Patients with non-small cell lung cancer (NSCLC) have a high risk of central nervous system and brain metastases.
In a head-to-head study with Pfizer’s crizotinib (Xalkori), Roche’s cancer drug alectinib (Alecensa) has shown a far lower risk of cancer spreading to the brain in patients with advanced ALK-positive NSCLC.
New results from the ALEX trial, along with data from the Phase III ALUR trial, will be presented at the European Society for Medical Oncology (ESMO) congress in Madrid.
In a new subgroup analysis of the Phase III study ALEX, alectinib reduced the risk of disease progression in the central nervous system by 60 percent compared with crizotinib in patients who had existing metastases in the central nervous system.
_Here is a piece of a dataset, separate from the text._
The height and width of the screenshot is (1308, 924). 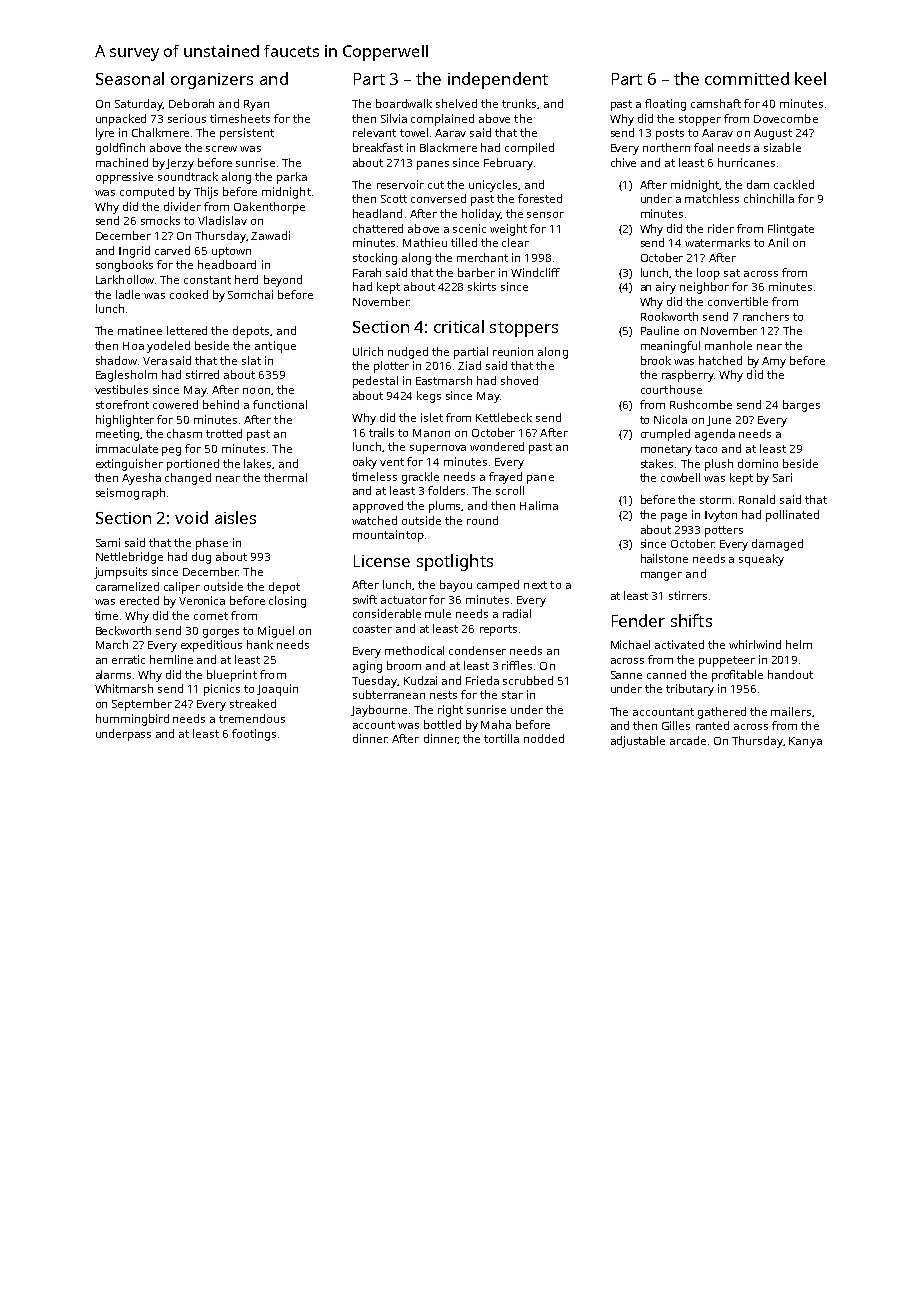 I want to click on adjustable, so click(x=638, y=742).
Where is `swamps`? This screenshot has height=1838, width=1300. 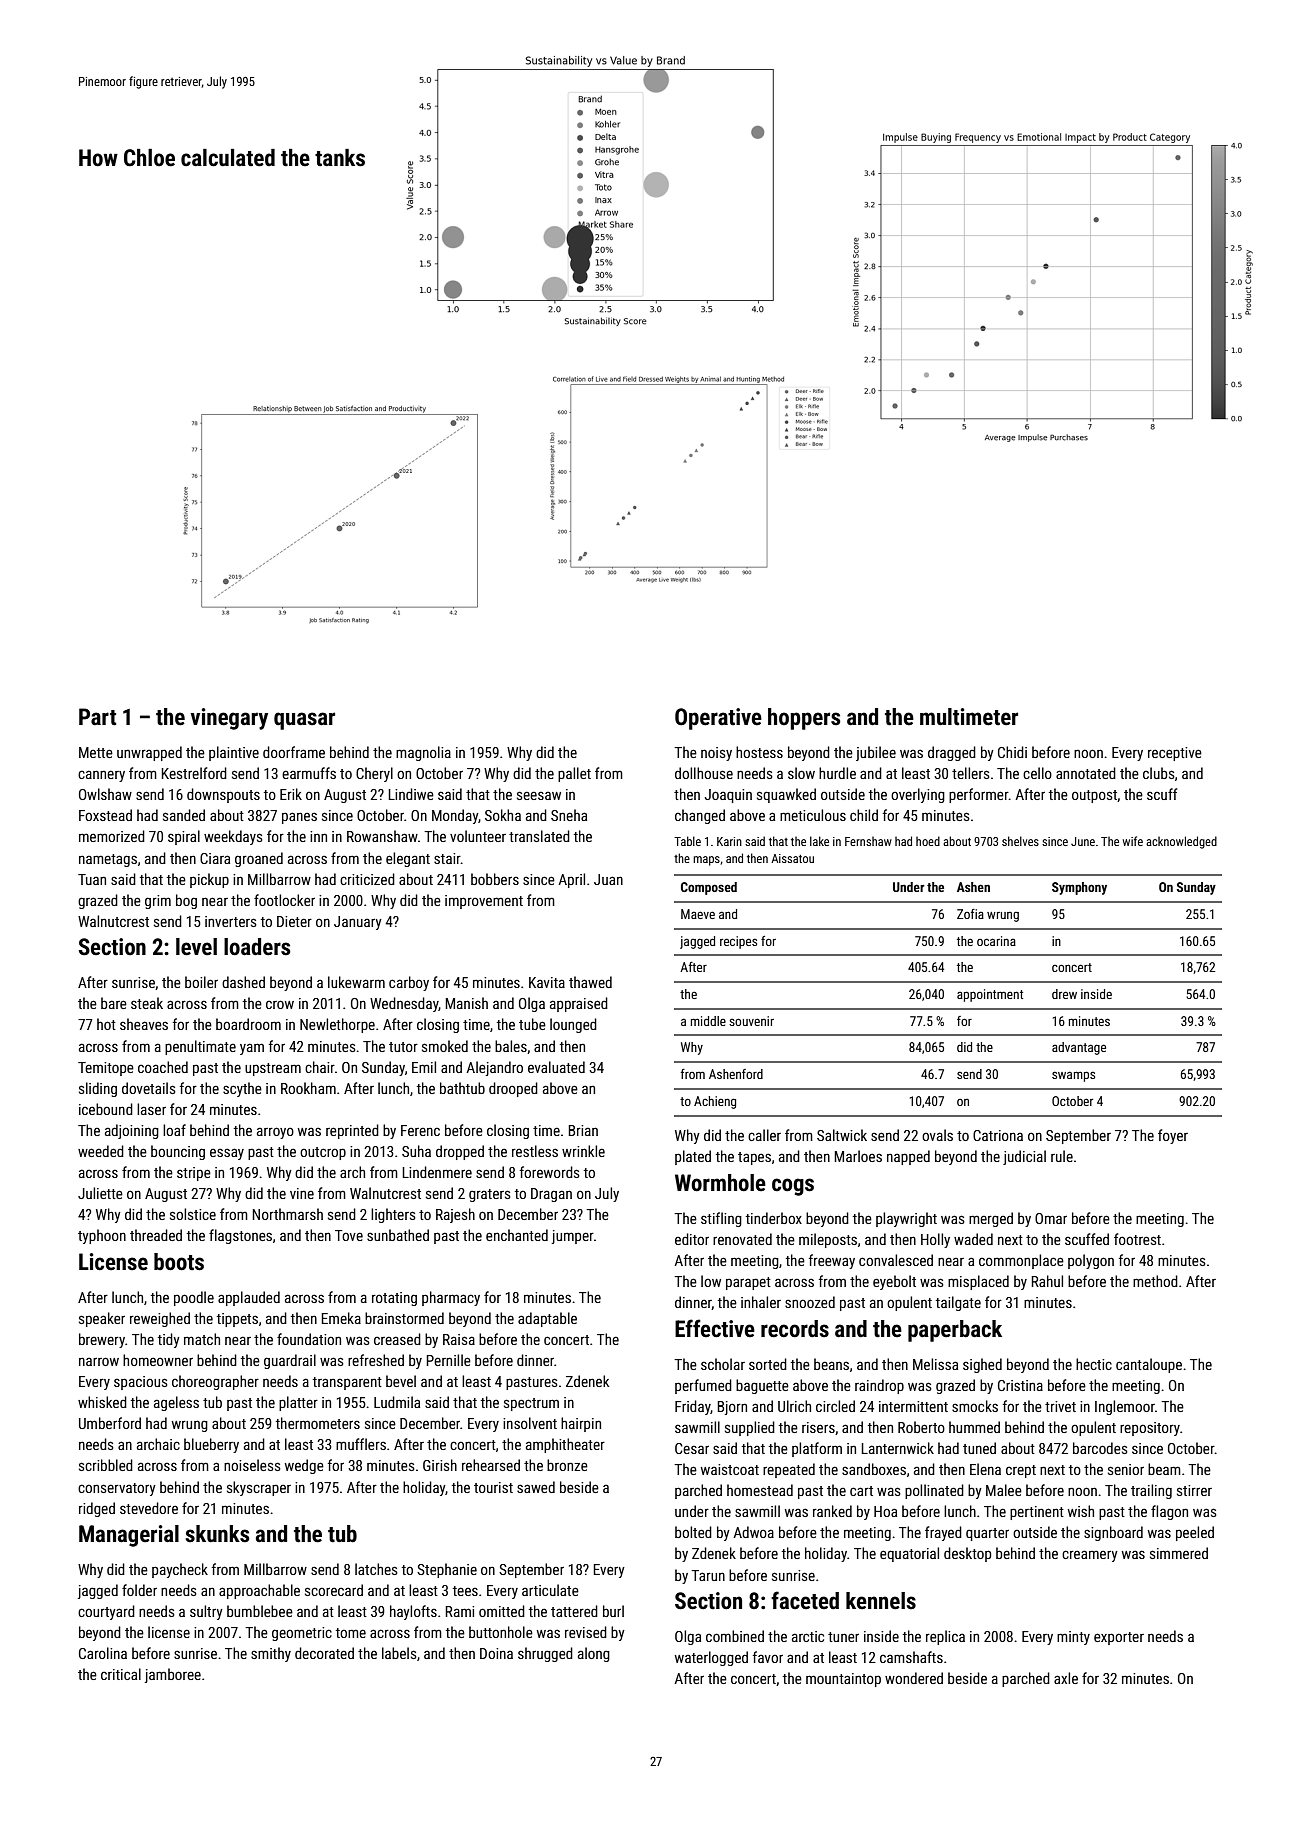 swamps is located at coordinates (1073, 1076).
In patients without brain disease at the start of testing, alectinib reduced the risk of disease progression in the central nervous system by 49 percent.
In the ALUR study, data showed an 85 percent reduction in risk of disease worsening or death versus chemotherapy in patients who had previously seen their disease worsen on chemotherapy and crizotinib.
ALUR included 107 ALK-positive NSCLC patients whose disease had progressed after a previous first-line combination treatment of both platinum-based chemotherapy and crizotinib.
Patients were randomized to second-line therapy with either standard relapse chemotherapy or alectinib.
Median progression free survival (PFS) was significantly longer in the alectinib group compared to the chemotherapy group—9.6 months versus 1.4 months.
Among patients who had measurable CNS disease at baseline, the central nervous system overall response rate was 54.2 percent in those treated with alectinib compared to zero in the chemotherapy group.
The safety profile of alectinib compared favorably with chemotherapy, despite the substantially longer 20-week duration of treatment for patients on alectinib compared to six weeks with chemotherapy.
“This is another important goal reached in the field of thoracic oncology,” said study investigator Dr. Silvia Novello, University of Turin, Italy. “ALK- positive patients represent 4 percent of patients with advanced NSCLC, which is the leading cause of solid cancer deaths in men and women in several countries. Central nervous system data are extremely relevant for these patients – the brain is a frequent site of metastasis for them – and these results are important because if we’re aiming to prolong survival we must aim to preserve their neurocognitive capacity. A drug which has this activity on brain metastases can allow us to modify treatment and reduce the need for whole brain radiotherapy.”